MATERIAL TO PROCESS >>
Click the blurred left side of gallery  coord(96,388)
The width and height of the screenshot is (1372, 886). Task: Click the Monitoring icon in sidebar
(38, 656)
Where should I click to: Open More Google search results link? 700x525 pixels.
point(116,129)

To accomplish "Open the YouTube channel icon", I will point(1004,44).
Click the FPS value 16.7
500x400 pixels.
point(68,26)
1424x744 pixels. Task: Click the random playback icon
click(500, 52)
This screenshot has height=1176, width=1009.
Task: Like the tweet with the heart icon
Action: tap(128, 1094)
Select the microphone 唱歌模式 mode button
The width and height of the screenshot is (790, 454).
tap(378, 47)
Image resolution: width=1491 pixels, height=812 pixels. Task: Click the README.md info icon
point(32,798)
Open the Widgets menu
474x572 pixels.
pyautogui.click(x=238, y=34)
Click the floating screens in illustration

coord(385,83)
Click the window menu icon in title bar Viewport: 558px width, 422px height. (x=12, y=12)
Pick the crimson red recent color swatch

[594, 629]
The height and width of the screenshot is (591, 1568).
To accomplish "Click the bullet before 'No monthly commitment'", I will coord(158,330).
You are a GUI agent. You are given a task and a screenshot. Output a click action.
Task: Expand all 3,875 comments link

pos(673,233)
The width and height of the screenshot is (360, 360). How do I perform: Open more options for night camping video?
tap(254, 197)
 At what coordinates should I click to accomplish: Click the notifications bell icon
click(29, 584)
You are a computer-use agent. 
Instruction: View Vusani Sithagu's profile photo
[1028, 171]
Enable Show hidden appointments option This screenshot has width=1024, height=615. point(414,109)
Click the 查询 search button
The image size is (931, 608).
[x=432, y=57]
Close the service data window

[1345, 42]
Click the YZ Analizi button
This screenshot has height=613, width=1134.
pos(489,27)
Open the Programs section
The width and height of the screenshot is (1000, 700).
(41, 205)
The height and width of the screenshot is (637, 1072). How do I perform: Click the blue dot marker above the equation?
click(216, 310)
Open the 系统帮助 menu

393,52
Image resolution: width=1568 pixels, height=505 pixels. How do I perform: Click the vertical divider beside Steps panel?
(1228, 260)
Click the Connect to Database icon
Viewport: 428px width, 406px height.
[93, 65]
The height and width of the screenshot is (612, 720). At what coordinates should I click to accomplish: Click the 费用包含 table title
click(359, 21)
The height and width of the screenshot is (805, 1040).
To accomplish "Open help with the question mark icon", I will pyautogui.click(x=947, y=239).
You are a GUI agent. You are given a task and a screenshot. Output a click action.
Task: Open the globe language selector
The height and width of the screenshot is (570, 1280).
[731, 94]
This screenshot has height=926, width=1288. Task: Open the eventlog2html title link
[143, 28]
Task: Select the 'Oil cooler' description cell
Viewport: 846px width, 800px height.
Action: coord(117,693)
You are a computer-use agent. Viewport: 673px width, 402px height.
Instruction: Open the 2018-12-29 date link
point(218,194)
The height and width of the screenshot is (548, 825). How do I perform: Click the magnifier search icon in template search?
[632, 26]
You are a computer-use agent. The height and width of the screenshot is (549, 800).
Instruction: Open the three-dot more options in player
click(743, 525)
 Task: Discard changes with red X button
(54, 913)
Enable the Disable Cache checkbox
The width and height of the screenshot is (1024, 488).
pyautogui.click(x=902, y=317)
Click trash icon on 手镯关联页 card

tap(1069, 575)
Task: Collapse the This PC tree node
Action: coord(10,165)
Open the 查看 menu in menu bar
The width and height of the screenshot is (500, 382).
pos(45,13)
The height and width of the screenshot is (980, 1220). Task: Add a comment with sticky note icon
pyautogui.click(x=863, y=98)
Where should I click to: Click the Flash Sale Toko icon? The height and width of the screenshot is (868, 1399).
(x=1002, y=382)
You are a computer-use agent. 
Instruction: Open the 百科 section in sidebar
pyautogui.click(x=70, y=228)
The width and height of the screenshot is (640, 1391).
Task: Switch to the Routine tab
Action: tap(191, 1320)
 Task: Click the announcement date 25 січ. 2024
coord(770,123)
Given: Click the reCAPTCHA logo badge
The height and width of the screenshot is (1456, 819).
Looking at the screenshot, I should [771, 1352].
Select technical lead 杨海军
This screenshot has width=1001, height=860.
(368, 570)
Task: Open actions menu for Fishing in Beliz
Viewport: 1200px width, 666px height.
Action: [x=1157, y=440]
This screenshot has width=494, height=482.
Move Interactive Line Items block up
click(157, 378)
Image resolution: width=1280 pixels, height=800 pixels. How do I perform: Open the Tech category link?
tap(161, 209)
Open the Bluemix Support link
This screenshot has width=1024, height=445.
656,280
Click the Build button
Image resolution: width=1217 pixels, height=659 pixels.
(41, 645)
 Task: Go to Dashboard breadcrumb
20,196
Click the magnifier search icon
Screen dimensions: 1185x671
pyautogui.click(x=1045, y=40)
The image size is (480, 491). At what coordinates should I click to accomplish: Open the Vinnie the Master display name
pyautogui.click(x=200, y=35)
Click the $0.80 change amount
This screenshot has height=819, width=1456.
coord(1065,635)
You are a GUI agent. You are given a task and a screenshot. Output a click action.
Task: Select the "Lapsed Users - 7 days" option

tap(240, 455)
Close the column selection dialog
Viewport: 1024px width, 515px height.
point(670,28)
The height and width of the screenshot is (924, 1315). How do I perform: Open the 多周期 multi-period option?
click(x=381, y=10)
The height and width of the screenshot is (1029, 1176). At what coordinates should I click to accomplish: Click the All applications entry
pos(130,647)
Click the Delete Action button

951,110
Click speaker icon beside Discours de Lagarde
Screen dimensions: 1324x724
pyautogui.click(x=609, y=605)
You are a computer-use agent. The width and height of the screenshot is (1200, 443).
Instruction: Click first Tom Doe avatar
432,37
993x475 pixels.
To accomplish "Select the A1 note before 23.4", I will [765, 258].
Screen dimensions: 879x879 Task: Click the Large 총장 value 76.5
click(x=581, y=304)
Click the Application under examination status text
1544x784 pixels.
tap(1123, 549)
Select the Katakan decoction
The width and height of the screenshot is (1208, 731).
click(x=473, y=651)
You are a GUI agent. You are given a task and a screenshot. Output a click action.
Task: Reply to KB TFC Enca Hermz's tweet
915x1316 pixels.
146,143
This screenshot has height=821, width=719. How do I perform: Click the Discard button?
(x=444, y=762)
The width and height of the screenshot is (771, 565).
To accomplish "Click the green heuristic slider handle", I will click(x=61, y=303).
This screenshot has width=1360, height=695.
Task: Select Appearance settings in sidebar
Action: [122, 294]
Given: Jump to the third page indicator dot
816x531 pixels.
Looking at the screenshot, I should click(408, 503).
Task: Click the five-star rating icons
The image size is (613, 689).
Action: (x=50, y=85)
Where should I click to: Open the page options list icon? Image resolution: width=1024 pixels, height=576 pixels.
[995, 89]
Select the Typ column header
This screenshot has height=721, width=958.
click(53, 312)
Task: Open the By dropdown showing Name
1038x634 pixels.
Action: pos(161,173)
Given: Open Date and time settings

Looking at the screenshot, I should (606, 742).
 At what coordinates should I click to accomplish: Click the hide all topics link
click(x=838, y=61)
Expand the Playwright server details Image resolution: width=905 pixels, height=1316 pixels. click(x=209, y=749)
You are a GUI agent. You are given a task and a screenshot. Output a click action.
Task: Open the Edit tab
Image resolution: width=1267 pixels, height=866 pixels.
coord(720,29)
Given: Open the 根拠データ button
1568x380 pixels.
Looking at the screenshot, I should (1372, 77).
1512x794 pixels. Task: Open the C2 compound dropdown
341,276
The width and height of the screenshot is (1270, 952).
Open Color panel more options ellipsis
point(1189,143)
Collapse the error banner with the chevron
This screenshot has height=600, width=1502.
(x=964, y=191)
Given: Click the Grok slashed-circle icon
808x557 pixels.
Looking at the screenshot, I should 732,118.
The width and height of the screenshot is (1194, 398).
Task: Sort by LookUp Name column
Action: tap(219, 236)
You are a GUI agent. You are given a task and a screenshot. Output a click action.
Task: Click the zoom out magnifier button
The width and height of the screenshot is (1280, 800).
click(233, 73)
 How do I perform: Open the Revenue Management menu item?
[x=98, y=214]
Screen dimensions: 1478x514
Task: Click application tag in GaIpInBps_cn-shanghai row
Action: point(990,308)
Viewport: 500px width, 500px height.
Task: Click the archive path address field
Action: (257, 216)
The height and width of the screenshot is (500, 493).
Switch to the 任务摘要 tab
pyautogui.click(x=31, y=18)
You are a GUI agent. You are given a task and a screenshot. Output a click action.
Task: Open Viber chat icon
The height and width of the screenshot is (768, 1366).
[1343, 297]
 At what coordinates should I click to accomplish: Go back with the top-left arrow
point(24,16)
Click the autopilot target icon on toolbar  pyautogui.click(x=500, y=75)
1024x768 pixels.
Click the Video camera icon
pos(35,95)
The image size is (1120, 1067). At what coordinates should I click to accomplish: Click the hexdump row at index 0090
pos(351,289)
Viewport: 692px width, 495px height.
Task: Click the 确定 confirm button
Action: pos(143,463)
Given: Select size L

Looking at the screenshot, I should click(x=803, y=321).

WHAT TO PRODUCE >> Reproduce exactly the stretch of the material above that starts at the line with "Screen dimensions: 1324x724" and ends at the line with "The width and height of the screenshot is (771, 565).", both included, and nothing else.

RESPONSE AREA >>
Screen dimensions: 1324x724
pyautogui.click(x=609, y=605)
You are a computer-use agent. The width and height of the screenshot is (1200, 443).
Instruction: Click first Tom Doe avatar
432,37
993x475 pixels.
To accomplish "Select the A1 note before 23.4", I will [765, 258].
Screen dimensions: 879x879 Task: Click the Large 총장 value 76.5
click(x=581, y=304)
Click the Application under examination status text
1544x784 pixels.
tap(1123, 549)
Select the Katakan decoction
The width and height of the screenshot is (1208, 731).
click(x=473, y=651)
You are a GUI agent. You are given a task and a screenshot. Output a click action.
Task: Reply to KB TFC Enca Hermz's tweet
915x1316 pixels.
146,143
This screenshot has height=821, width=719. How do I perform: Click the Discard button?
(x=444, y=762)
The width and height of the screenshot is (771, 565).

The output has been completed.